Tant les impacts politiques considérables que les conséquences pratiques de l'annulation de l'autonomie et de l'indépendance des professionnels en les dépossédant de leur métier par la mise en œuvre des techniques de management, elles même fortement évolutives, est trop brièvement survolée alors que l'on passe beaucoup de temps sur l'analyse des outils du fordisme très bien connue depuis fort longtemps.
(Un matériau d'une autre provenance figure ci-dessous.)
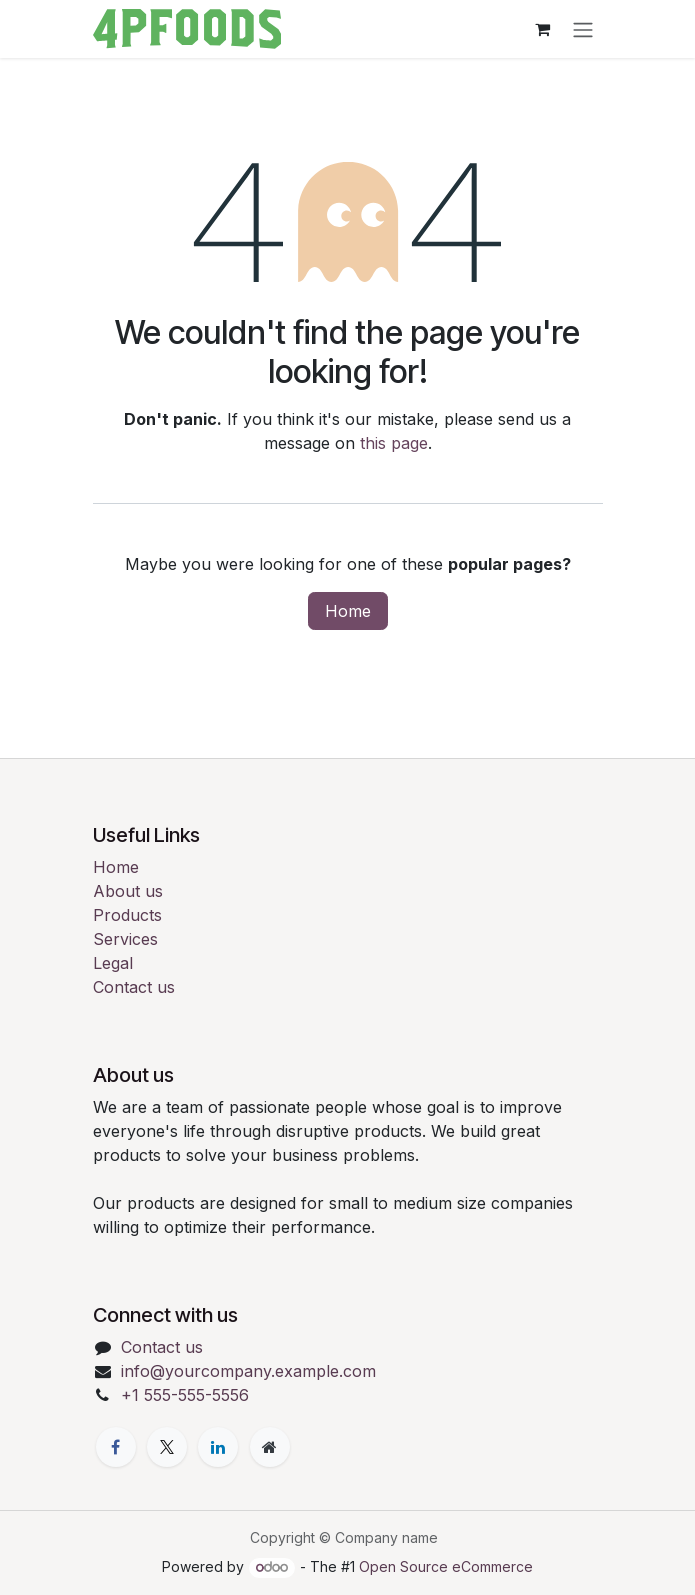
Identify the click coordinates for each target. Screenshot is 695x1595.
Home (348, 611)
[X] (167, 1447)
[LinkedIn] (218, 1447)
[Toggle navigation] (583, 29)
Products (127, 915)
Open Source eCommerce (446, 1566)
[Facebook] (116, 1447)
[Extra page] (270, 1447)
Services (125, 939)
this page (394, 443)
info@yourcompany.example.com (248, 1371)
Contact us (134, 987)
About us (128, 891)
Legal (113, 963)
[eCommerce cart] (543, 29)
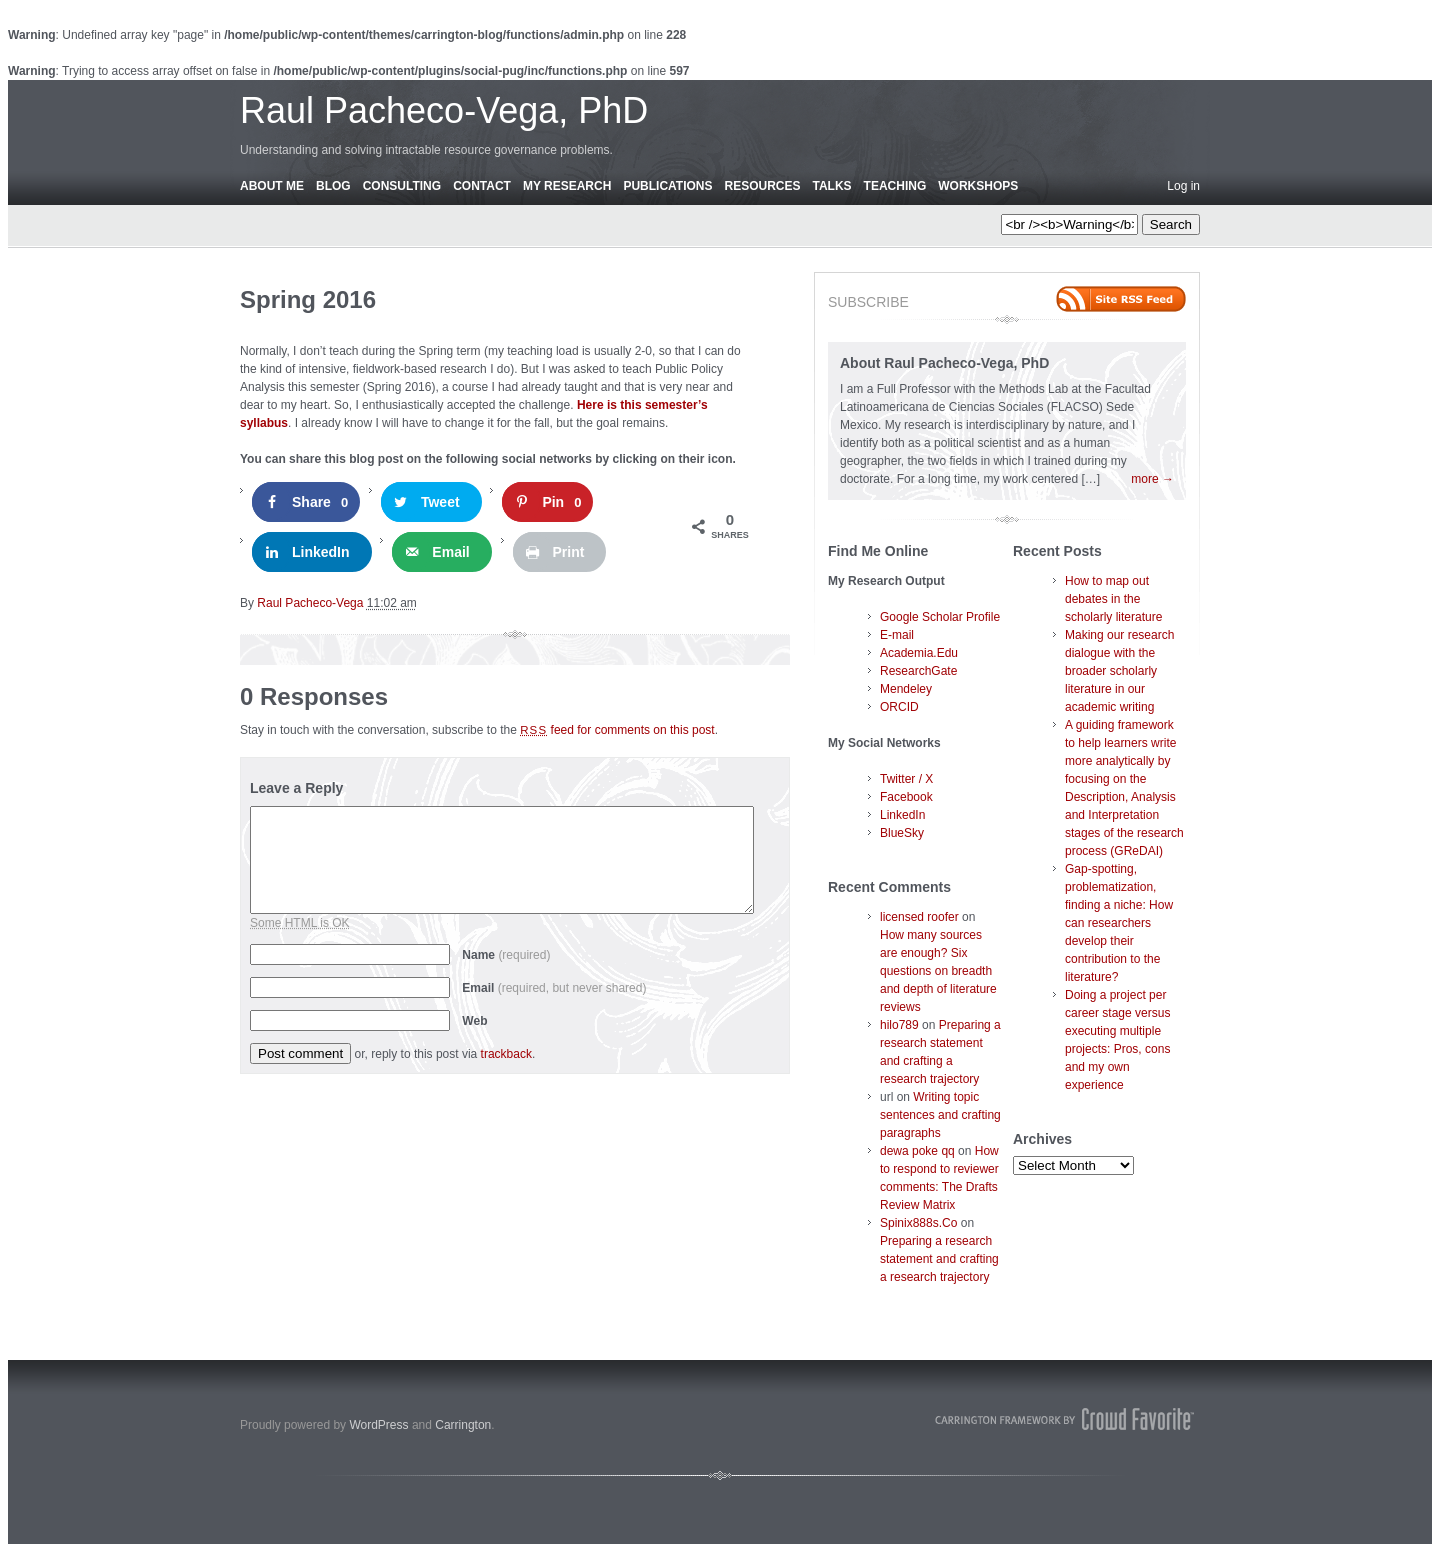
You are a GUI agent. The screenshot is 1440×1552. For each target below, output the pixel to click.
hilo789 (899, 1025)
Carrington (463, 1425)
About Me (272, 186)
C'est pourtant le cœur du sujet, à l'heure où de plus en plus souvent c'est le management qui garde la décision finale à travers des procédures ou des machines, par exemple dans un avion de ligne moderne ce sont les ordinateurs de bord qui ont la décision finale d'actionner les commandes et non le pilote, ou bien en salle des marchés à la bourse ou elles décident des transactions, cela parce que l'on est sûr qu'elles appliqueront rigoureusement la procédure pré-établie par le management technologique sur la quelle la direction générale a établie sa stratégie d'entreprise.
Au risque de provoquer des catastrophes, il est préférable de laisser toutes les commandes de l'entreprise à son management qui pourra immédiatement expliquer les raisons d'un accident plutôt que de prendre le risque de l'aléa humain qui, dans le cas il n'aurait pu éviter le pire, entraînera des semaines d'incertitudes, entre-autre boursières, pendant la durée des enquêtes pour tenter de l'expliquer.

Par Thomas Gelée, le 04/06/2016 à 19h41 ( modifié le 04/06/2016 à 20h18 )

Christophe Dejours, Marie Pezé ou Roland Gori dépassent ce point de vue intéressant, certes, mais assez limité.